[Collected data]
++++
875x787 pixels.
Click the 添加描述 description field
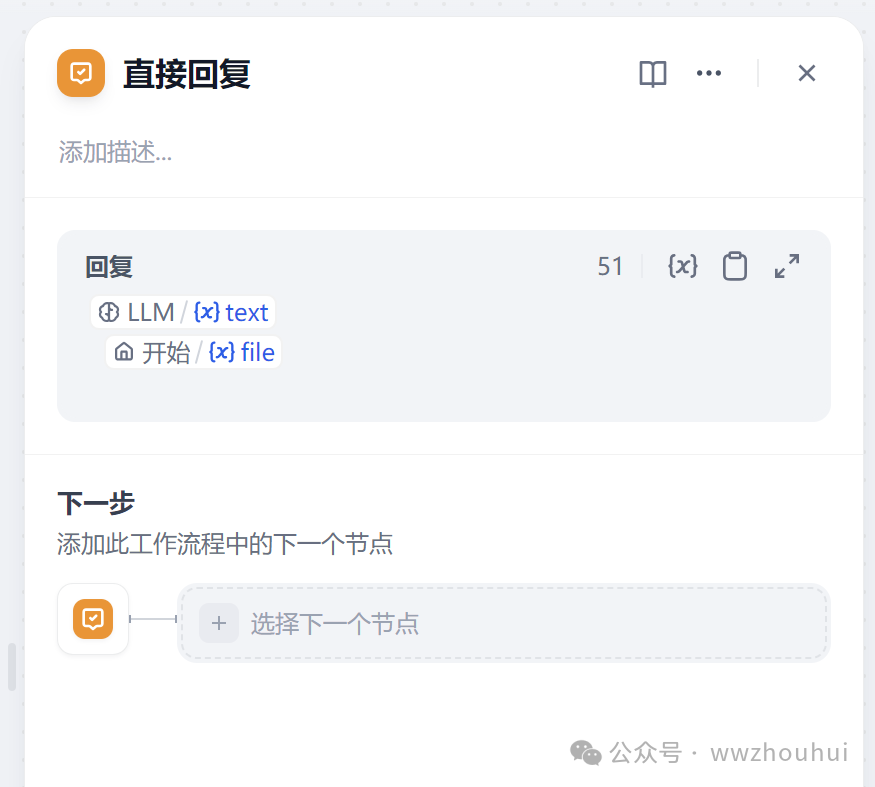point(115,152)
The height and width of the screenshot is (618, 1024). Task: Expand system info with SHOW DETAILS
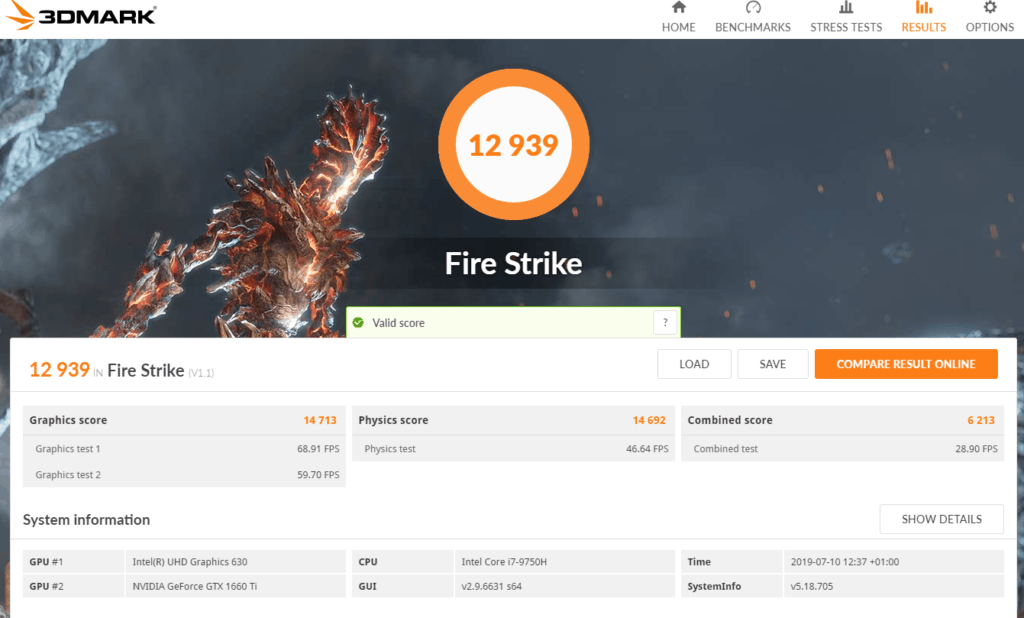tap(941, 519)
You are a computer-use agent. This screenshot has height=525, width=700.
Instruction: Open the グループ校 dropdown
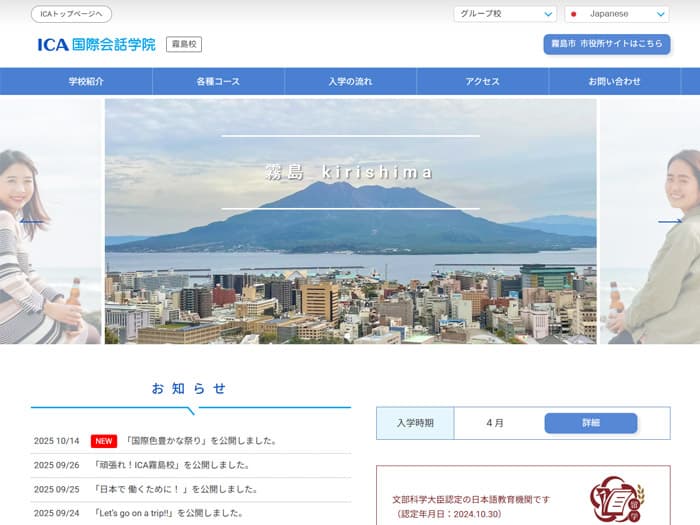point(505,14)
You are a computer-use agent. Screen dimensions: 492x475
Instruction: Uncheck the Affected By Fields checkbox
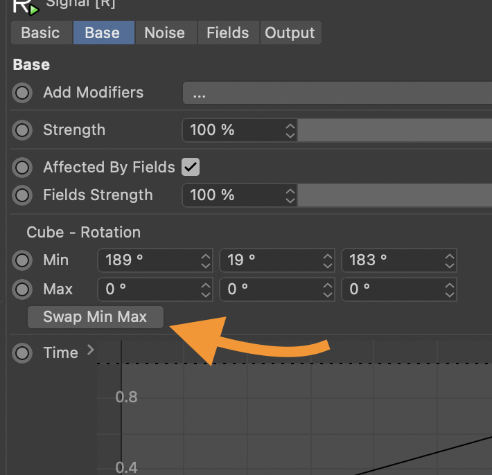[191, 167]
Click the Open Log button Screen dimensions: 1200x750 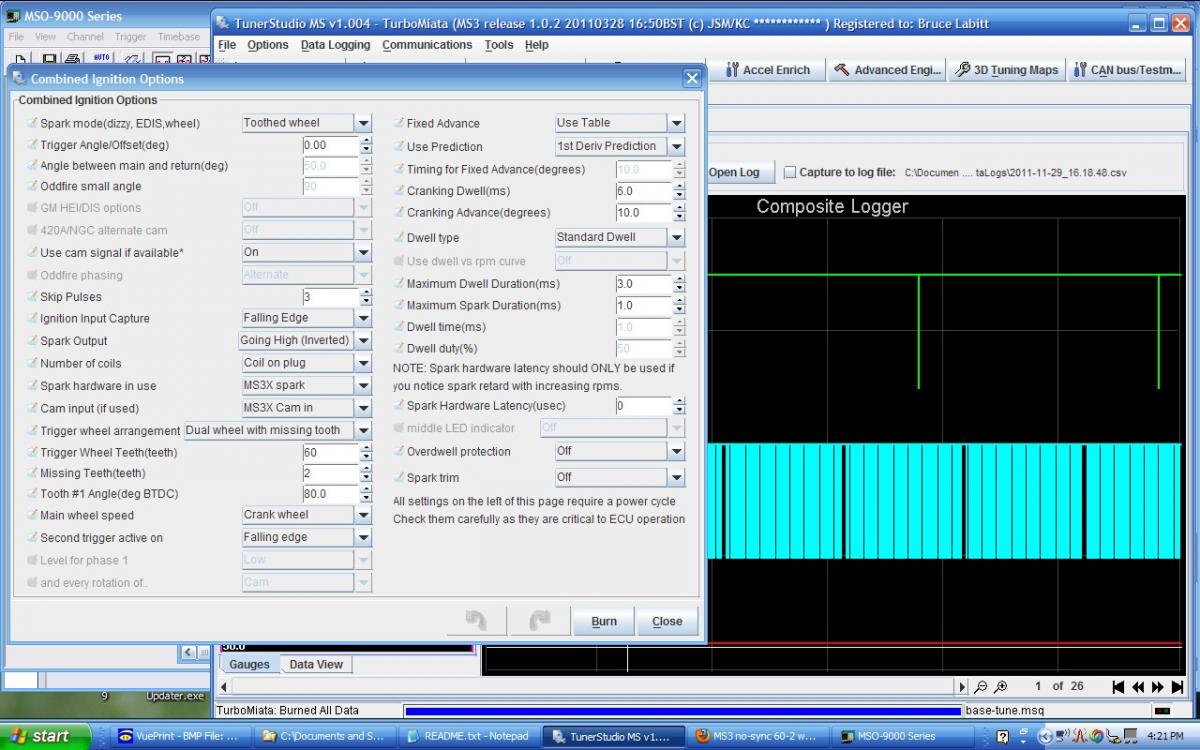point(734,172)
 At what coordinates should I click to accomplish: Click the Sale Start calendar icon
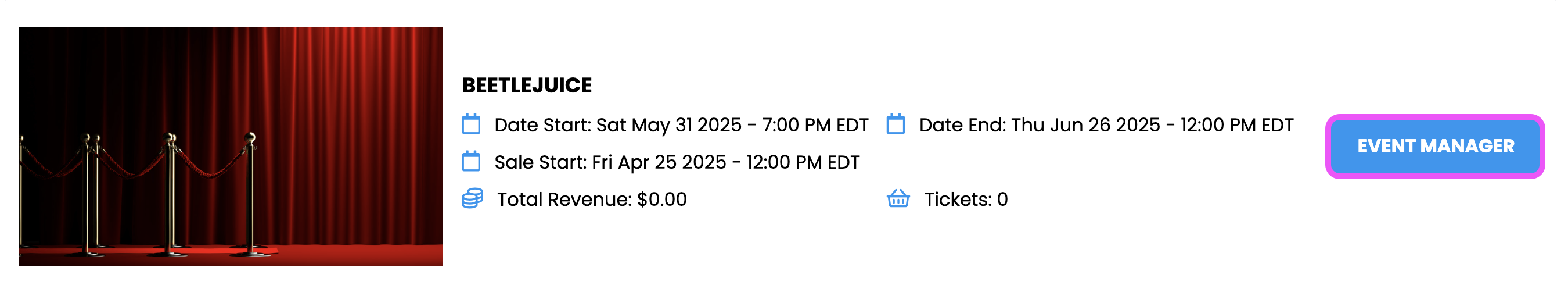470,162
++++
Where the string "computer" occurs in the data, return the whole line.

▶ **Exercise output**
You are a computer-use agent. This screenshot has height=525, width=700.
You are a computer-use agent. Screen dimensions: 492x475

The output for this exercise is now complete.